Investigating natural organic carbon removal and structural alteration induced by pulsed ultrasound

The application of pulsed ultrasound for DOC removal from natural water samples has been thoroughly investigated in this work. Natural water samples were treated with ultrasound at power levels of 48 and 84 W with treatment times of 5 and 15 min. Chemical fractionation was conducted for both untreated and treated samples to clearly identify the change in DOC structure caused by ultrasonic treatments. Statistical analyses applying 2(3) factorial design were performed to study the behaviour of the response (i.e. DOC removal) under different operating conditions. Overall, ultrasonic treatments resulted in DOC removal of 7-15% depending on the applied operating conditions. The treated water had high microbial loading that interfered with DOC removal due primarily to the release of microbial products when exposed to ultrasound. Pulse ultrasound was found to be more effective than the continuous mode for DOC removal at the same effective power level. A regression model was developed and tested for DOC removal prediction. The model was adequate in predicting DOC removal with a maximum deviation from the experimental data of <11%. Pulsed ultrasound at low power levels and short treatment times was found to be the most energy efficient treatment for DOC removal.

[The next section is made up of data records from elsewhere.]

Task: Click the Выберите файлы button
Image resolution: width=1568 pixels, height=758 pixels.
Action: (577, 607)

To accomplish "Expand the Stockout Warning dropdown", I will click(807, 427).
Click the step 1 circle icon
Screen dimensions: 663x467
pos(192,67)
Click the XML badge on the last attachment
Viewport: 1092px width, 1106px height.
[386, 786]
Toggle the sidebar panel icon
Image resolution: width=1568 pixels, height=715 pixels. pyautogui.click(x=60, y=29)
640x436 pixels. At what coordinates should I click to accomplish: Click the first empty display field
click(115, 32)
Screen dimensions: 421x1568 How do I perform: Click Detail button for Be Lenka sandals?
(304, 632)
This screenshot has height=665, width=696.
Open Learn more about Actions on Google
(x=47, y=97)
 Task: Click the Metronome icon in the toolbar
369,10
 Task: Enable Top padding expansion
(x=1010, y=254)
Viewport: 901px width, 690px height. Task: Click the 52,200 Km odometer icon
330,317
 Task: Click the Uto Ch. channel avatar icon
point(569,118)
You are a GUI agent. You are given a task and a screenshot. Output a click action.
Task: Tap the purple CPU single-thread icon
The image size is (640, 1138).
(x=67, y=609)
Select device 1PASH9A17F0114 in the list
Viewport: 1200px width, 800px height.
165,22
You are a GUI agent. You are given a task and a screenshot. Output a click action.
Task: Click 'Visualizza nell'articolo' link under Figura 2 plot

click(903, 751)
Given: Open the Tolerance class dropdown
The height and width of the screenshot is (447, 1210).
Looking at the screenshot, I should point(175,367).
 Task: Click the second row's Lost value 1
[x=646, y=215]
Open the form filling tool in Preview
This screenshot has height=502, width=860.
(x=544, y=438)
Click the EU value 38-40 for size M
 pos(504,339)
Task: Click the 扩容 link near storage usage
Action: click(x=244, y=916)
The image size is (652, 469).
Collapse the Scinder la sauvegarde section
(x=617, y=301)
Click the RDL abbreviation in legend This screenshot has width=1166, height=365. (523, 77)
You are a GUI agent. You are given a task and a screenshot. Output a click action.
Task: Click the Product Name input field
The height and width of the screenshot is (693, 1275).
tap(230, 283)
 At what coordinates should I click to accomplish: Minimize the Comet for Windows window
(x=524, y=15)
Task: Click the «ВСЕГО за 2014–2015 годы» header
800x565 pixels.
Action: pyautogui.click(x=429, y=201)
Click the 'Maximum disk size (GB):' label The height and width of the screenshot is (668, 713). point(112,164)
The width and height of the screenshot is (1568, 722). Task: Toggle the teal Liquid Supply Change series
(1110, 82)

Insights into the scalability of magnetostrictive ultrasound technology for water treatment applications

To date, the successful application of large scale ultrasound in water treatment has been a challenge. Magnetostrictive ultrasound technologies for constructing a large-scale water treatment system are proposed in this study. Comprehensive energy evaluation of the proposed system was conducted. The effects of chosen waveform, scalability and reactor design on the performance of the system were explored using chemical dosimetry. Of the fundamental waveforms tested; sine, triangle and square, the highest chemical yield resulted from the square wave source. Scaling up from the 0.5L bench-scale system to the 15 L large-scale unit resulted in a gain of approximately 50% in sonochemical efficiency (SE) for the system. The use of a reactor tank with 45° inclined sides further increased SE of the system by 70%. The ability of the large scale system in removing contaminants from natural water samples was also investigated. The results revealed that the large-scale unit was capable of achieving a maximum removal of microbes and dissolved organic carbon (DOC) of 35% and 5.7% respectively at a power density approximately 3.9 W/L. The results of this study suggest that magnetostrictive ultrasound technology excited with square wave has the potential to be competitive in the water treatment industry.